Sonoma County public health investigators use critical ‘contact tracing' to detect spread of coronavirus
A team of Sonoma County public health nurses wear face masks, face shields, blue gowns, gloves and shoe covers, waiting for a caravan of cars, SUVs and pickups to start driving into a narrow downtown Santa Rosa parking lot.
One afternoon last week, the people who arrived in the vehicles, often families and couples, appeared a little bewildered. Many, however, are thankful to get a break from home quarantine, eager to speak to someone in person, someone who understands what they're enduring.
This is not just any Monday through Friday drive-thru county testing site to detect the new coronavirus. The people in these vehicles are unique. They are our friends, neighbors and co-workers, but there's a great probability they have COVID-19 because of their close contacts with others infected. Public health officials say identifying, testing and monitoring these high-risk individuals are crucial steps to control the spread of the infectious disease around the county.
This is the essence of contact tracing, arguably the most important tool deployed by the county's team of more than 60 public health nurses, investigators, epidemiologists and volunteer doctors and nurses doing the detective work to stop or at least slow the virus outbreak.
It involves long hours of sleuthing as the team painstakingly tracks a complex web of viral transmission, from co-worker to co-worker, wife to husband, parent to child. It requires medical professionals to be nimble, chase leads and quickly gain people's trust - as the health and economic well-being of the county hangs in the balance.
“I don't know how we'd be able to accomplish the really difficult, rigorous task of contact tracing without all these people,” said Dr. Sundari Mase, the county's public health officer who is leading the critical testing regimen and the entire local offensive to protect the county from the invisible viral enemy.

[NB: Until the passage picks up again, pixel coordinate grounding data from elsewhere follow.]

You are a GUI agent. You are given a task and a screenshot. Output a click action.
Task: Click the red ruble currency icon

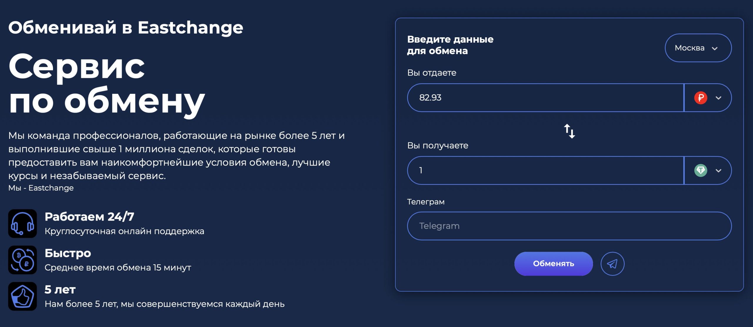point(701,98)
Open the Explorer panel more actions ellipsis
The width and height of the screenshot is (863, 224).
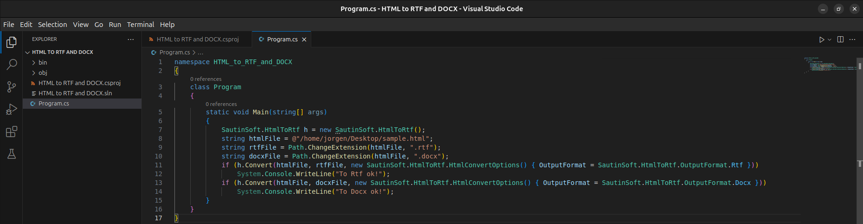pyautogui.click(x=131, y=40)
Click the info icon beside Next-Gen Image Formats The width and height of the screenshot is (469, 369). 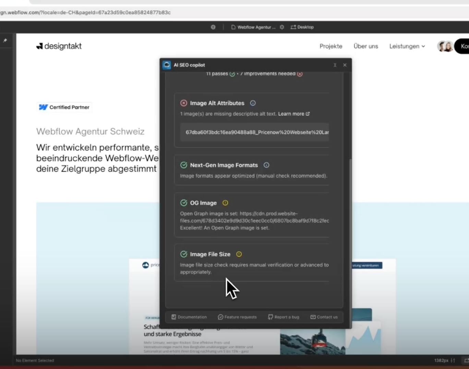[266, 165]
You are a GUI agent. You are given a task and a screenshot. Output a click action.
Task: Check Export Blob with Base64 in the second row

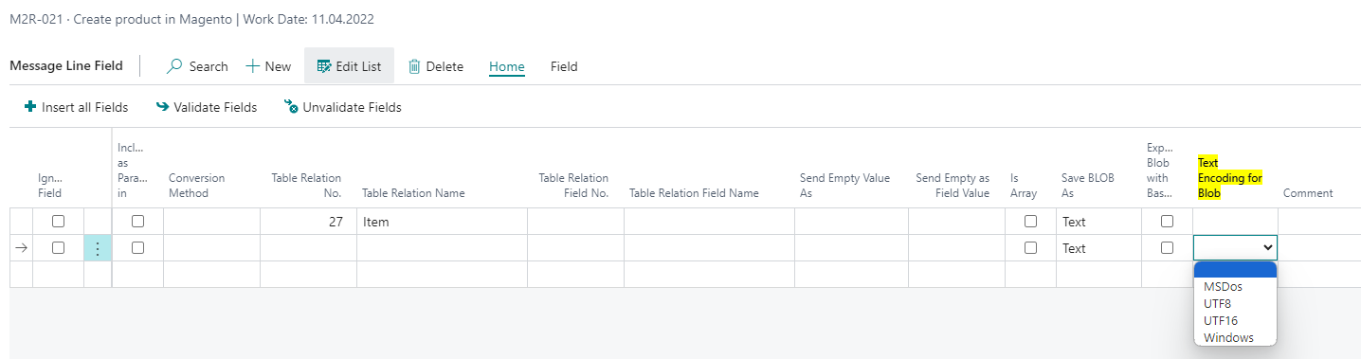(x=1167, y=248)
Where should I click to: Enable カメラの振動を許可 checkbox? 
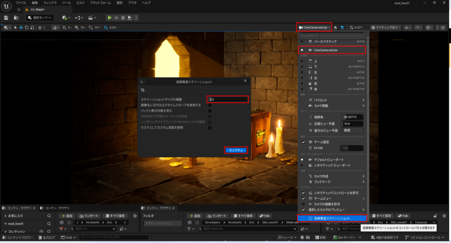[303, 204]
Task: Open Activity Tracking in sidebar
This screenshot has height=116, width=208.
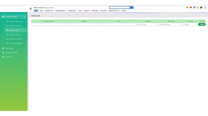Action: tap(14, 35)
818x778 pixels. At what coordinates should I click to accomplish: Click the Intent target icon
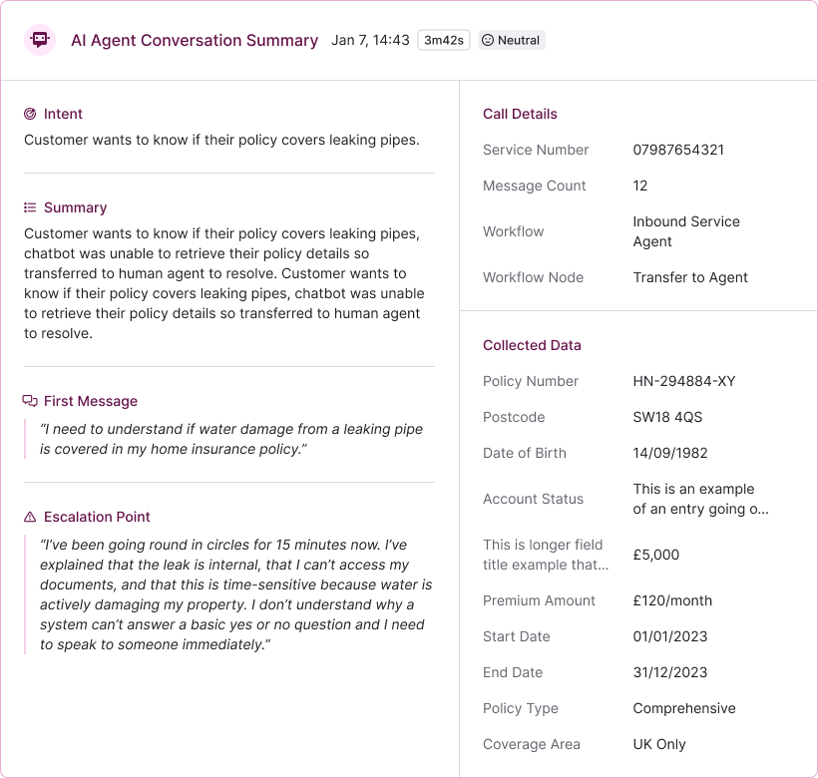pyautogui.click(x=30, y=114)
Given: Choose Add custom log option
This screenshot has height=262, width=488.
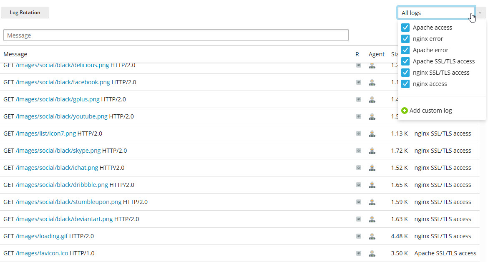Looking at the screenshot, I should tap(430, 111).
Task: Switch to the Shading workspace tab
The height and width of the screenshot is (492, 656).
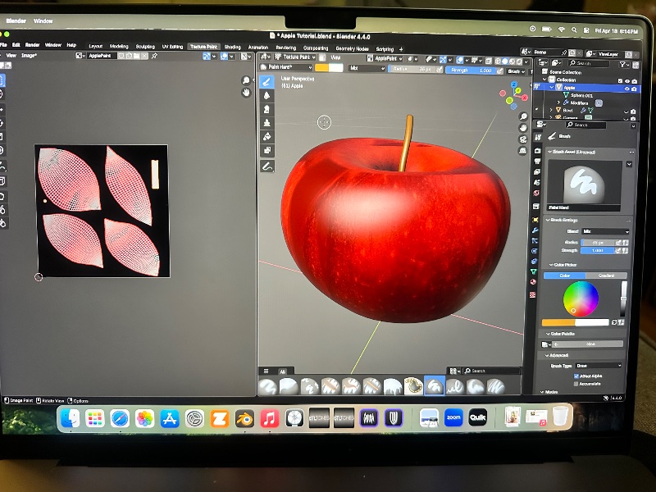Action: pos(232,47)
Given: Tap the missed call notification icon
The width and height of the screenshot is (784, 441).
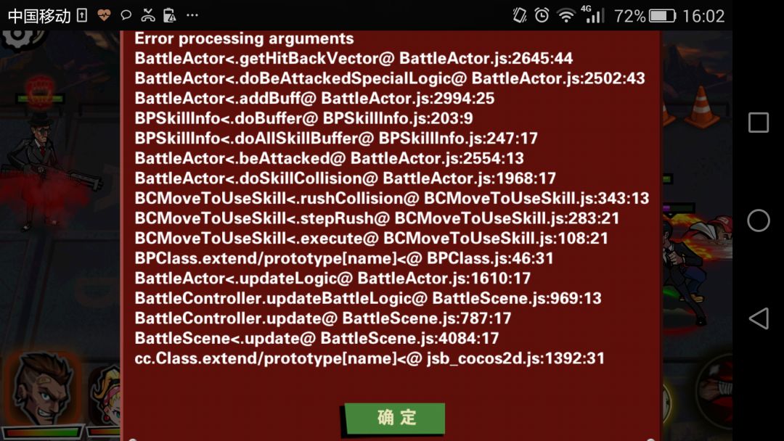Looking at the screenshot, I should click(148, 15).
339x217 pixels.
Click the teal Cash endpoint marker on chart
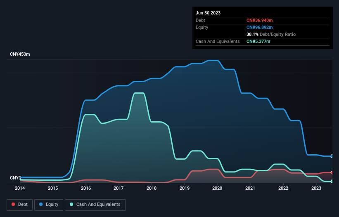pyautogui.click(x=332, y=181)
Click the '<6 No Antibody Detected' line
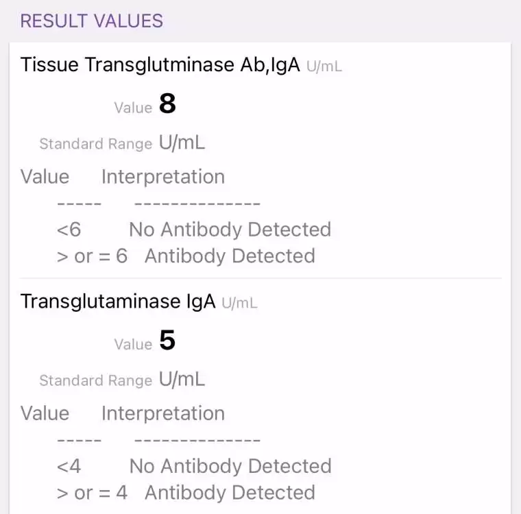This screenshot has width=521, height=514. [194, 230]
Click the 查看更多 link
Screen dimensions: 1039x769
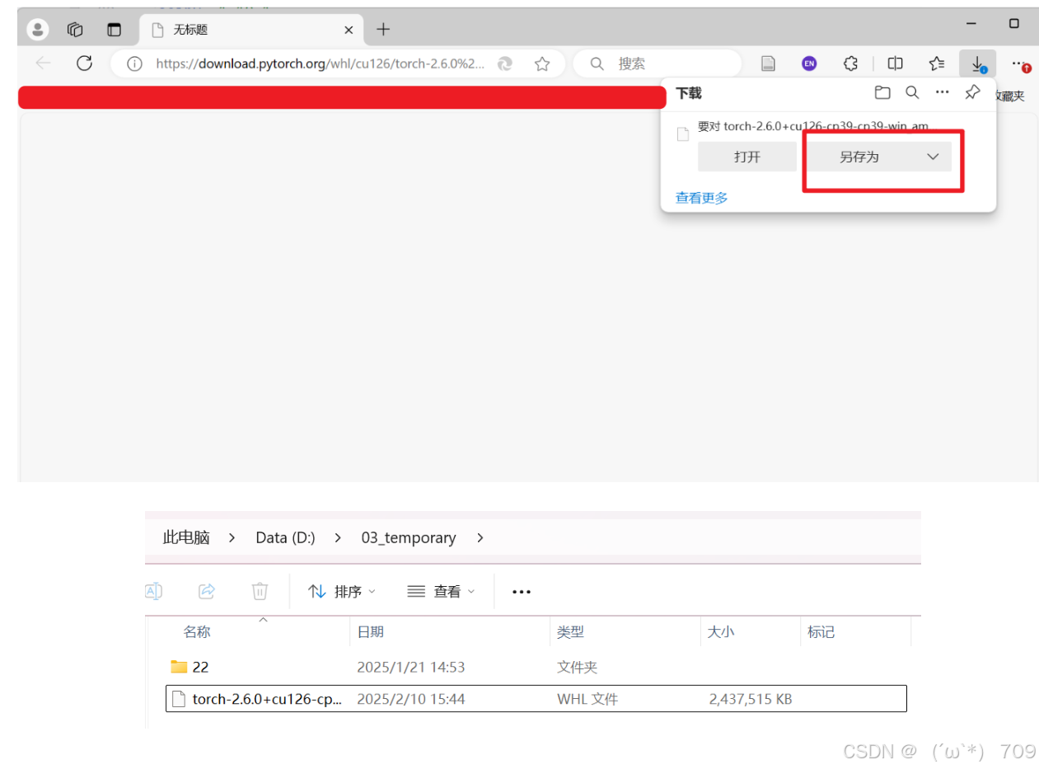(701, 197)
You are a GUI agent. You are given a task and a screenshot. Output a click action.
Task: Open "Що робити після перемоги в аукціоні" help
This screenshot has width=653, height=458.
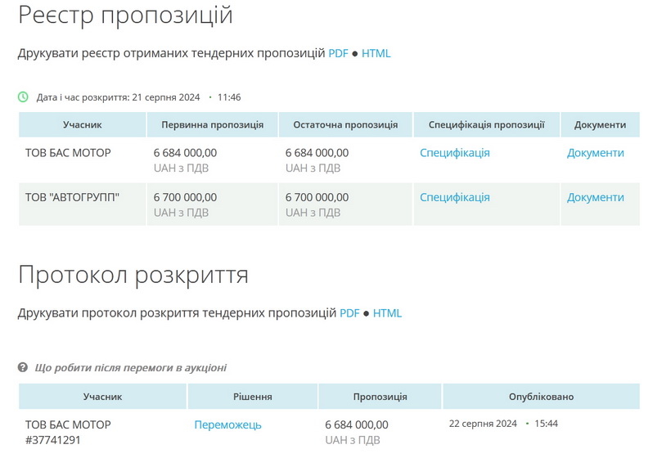click(x=131, y=368)
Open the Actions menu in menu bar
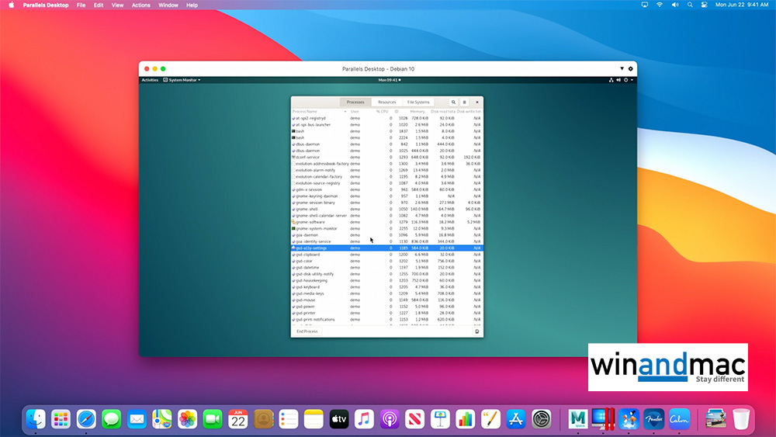The height and width of the screenshot is (437, 776). pos(140,5)
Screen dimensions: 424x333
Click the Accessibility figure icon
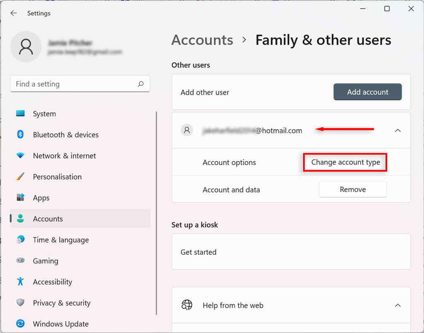(20, 282)
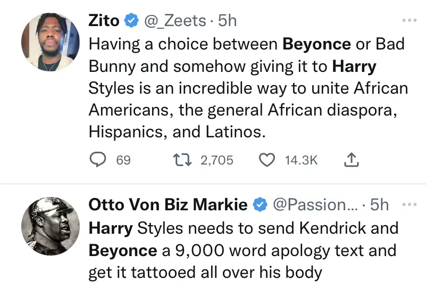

Already quarantined at home, the people who pulled up in their cars one afternoon last week to be tested seemed to appreciate the parking lot interaction with the county's public health investigators and nurses.
“It's not just let me grab a specimen. It's how are you doing? People actually like the connection,” said Julianne Ballard, one of the lead public health nurses on the front lines of the local fight against the highly contagious virus.
Ballard said halting community transmission of COVID-19 involves much more than simply ordering self-isolation or collecting a test specimen from a person with a greater chance of contracting it.
“Sometimes there's difficulty getting food to the home, and sometimes people are frightened about what may happen next,” she said. “We're here to help support people in this very challenging situation.”
Suppressing outbreak
County health officials say the stay-at-home order in place since March 18, related social distancing measures and other restrictions related to the coronoavirus pandemic have helped avoid doomsday scenarios predicted by early computer modeling of area cases.
That modeling for Sonoma County provided by Imperial College London suggested up to 1,500 ?residents at one time would be hospitalized when virus infections peaked in early June. Another batch of modeling projections, which take into account dramatic effects the unprecedented local public health emergency directive that closed most businesses and schools, parks and beaches has had suppressing COVID-19, is expected this week.
According to the earlier modeling, some 900 coronavirus patients should be in the hospital around this time.
As of Friday, there were only 23 confirmed or suspected COVID-19 patients in local hospitals and three who needed intensive care, according to hospital data provided by the state.
Every local resident who tests positive for the virus triggers a new line of investigation for the contact tracers to find potentially more infected people.
The county's expanded testing, which started Saturday with a group of local health care workers, likely will reveal many more virus cases in the area and more threads to follow.
“Every day we come back to work and we wonder what the case count is going to be today. ... How hard we're going to have to work to keep that down by contacting more people and more people and more people, and it can be exhausting,” Ballard said.
During a wildfire, firefighters race to the fire lines to stop advancing flames. Their tools are fire hoses, bulldozers, axes and shovels that can be complemented by an aerial onslaught.
Against the COVID-19 outbreak, a slower-moving, mostly invisible threat, the comparable boots on the ground are public health nurses, armed with lists of names and addresses of contacts of others potentially infected. It's work that's no less urgent or vital than that of a police detective or firefighter.